WHAT YOU HAVE TO DO:
Extract all records. Keep each one exact.

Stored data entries
-.-.-
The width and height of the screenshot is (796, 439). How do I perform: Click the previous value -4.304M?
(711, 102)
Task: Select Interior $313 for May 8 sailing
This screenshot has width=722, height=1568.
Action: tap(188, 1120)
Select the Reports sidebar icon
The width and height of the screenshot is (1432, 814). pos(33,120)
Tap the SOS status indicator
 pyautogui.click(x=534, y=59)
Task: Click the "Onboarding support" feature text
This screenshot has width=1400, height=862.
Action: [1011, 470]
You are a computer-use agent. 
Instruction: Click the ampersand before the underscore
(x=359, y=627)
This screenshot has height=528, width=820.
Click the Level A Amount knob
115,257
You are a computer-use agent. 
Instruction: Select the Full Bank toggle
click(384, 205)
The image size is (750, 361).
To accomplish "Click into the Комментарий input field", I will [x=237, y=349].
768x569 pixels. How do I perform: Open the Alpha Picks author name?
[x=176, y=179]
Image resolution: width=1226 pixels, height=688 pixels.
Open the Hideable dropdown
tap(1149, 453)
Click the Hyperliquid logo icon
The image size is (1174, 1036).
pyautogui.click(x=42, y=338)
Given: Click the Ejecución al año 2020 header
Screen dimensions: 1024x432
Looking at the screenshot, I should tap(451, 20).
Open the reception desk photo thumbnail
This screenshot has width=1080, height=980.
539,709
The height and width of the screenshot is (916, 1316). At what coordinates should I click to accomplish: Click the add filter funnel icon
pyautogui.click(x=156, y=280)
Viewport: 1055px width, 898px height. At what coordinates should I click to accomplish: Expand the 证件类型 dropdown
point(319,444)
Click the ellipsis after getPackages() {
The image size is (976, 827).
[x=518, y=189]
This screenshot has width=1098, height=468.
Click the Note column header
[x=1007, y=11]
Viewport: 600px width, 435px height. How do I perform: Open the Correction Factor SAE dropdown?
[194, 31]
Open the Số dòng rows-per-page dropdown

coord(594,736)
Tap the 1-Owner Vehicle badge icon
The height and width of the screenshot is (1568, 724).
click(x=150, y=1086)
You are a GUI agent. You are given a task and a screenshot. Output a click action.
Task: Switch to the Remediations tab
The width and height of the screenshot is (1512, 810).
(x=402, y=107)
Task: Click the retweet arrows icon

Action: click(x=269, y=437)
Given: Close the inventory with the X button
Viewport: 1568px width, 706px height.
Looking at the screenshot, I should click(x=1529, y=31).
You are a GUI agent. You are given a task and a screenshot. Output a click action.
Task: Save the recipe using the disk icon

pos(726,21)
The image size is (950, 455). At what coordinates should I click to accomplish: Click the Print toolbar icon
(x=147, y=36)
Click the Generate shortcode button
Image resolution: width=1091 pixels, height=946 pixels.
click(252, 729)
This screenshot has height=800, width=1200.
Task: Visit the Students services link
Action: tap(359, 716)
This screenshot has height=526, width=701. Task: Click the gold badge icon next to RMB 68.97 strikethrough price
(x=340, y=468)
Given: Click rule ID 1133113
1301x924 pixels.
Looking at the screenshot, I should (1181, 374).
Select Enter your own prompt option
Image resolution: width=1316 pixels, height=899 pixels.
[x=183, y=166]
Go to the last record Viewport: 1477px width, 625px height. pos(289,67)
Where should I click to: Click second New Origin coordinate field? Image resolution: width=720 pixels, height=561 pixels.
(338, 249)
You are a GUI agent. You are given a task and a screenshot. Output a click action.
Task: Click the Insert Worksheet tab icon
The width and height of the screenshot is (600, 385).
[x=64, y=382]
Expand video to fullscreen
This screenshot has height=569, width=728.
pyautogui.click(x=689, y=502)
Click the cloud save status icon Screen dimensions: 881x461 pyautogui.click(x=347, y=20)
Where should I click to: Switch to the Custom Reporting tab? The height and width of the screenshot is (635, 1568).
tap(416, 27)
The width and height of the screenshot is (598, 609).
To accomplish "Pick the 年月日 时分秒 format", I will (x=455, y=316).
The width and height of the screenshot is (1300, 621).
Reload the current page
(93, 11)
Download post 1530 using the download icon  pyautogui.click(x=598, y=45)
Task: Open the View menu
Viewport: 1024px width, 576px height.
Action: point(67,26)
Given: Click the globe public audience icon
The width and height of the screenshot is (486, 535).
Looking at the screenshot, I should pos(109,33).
-.-.-
RESPONSE AREA:
The width and height of the screenshot is (796, 439). How do I perform: Click the previous value -4.304M?
(711, 102)
Task: Select Interior $313 for May 8 sailing
This screenshot has width=722, height=1568.
Action: tap(188, 1120)
Select the Reports sidebar icon
The width and height of the screenshot is (1432, 814). pos(33,120)
Tap the SOS status indicator
 pyautogui.click(x=534, y=59)
Task: Click the "Onboarding support" feature text
This screenshot has width=1400, height=862.
Action: [1011, 470]
You are a computer-use agent. 
Instruction: Click the ampersand before the underscore
(x=359, y=627)
This screenshot has height=528, width=820.
Click the Level A Amount knob
115,257
You are a computer-use agent. 
Instruction: Select the Full Bank toggle
click(384, 205)
The image size is (750, 361).
To accomplish "Click into the Комментарий input field", I will [x=237, y=349].
768x569 pixels. How do I perform: Open the Alpha Picks author name?
[x=176, y=179]
Image resolution: width=1226 pixels, height=688 pixels.
Open the Hideable dropdown
tap(1149, 453)
Click the Hyperliquid logo icon
The image size is (1174, 1036).
pyautogui.click(x=42, y=338)
Given: Click the Ejecución al año 2020 header
Screen dimensions: 1024x432
Looking at the screenshot, I should tap(451, 20).
Open the reception desk photo thumbnail
This screenshot has width=1080, height=980.
539,709
The height and width of the screenshot is (916, 1316). At what coordinates should I click to accomplish: Click the add filter funnel icon
pyautogui.click(x=156, y=280)
Viewport: 1055px width, 898px height. At what coordinates should I click to accomplish: Expand the 证件类型 dropdown
point(319,444)
Click the ellipsis after getPackages() {
The image size is (976, 827).
[x=518, y=189]
This screenshot has width=1098, height=468.
Click the Note column header
[x=1007, y=11]
Viewport: 600px width, 435px height. How do I perform: Open the Correction Factor SAE dropdown?
[194, 31]
Open the Số dòng rows-per-page dropdown

coord(594,736)
Tap the 1-Owner Vehicle badge icon
The height and width of the screenshot is (1568, 724).
click(x=150, y=1086)
You are a GUI agent. You are given a task and a screenshot. Output a click action.
Task: Switch to the Remediations tab
The width and height of the screenshot is (1512, 810).
(x=402, y=107)
Task: Click the retweet arrows icon

Action: click(x=269, y=437)
Given: Close the inventory with the X button
Viewport: 1568px width, 706px height.
Looking at the screenshot, I should click(x=1529, y=31).
You are a GUI agent. You are given a task and a screenshot. Output a click action.
Task: Save the recipe using the disk icon

pos(726,21)
The image size is (950, 455). At what coordinates should I click to accomplish: Click the Print toolbar icon
(x=147, y=36)
Click the Generate shortcode button
Image resolution: width=1091 pixels, height=946 pixels.
click(252, 729)
This screenshot has height=800, width=1200.
Task: Visit the Students services link
Action: tap(359, 716)
This screenshot has height=526, width=701. Task: Click the gold badge icon next to RMB 68.97 strikethrough price
(x=340, y=468)
Given: Click rule ID 1133113
1301x924 pixels.
Looking at the screenshot, I should (1181, 374).
Select Enter your own prompt option
Image resolution: width=1316 pixels, height=899 pixels.
[x=183, y=166]
Go to the last record Viewport: 1477px width, 625px height. pos(289,67)
Where should I click to: Click second New Origin coordinate field? Image resolution: width=720 pixels, height=561 pixels.
(338, 249)
You are a GUI agent. You are given a task and a screenshot. Output a click action.
Task: Click the Insert Worksheet tab icon
The width and height of the screenshot is (600, 385).
[x=64, y=382]
Expand video to fullscreen
This screenshot has height=569, width=728.
pyautogui.click(x=689, y=502)
Click the cloud save status icon Screen dimensions: 881x461 pyautogui.click(x=347, y=20)
Where should I click to: Switch to the Custom Reporting tab? The height and width of the screenshot is (635, 1568).
tap(416, 27)
The width and height of the screenshot is (598, 609).
To accomplish "Pick the 年月日 时分秒 format", I will (x=455, y=316).
The width and height of the screenshot is (1300, 621).
Reload the current page
(93, 11)
Download post 1530 using the download icon  pyautogui.click(x=598, y=45)
Task: Open the View menu
Viewport: 1024px width, 576px height.
Action: point(67,26)
Given: Click the globe public audience icon
The width and height of the screenshot is (486, 535).
Looking at the screenshot, I should pos(109,33).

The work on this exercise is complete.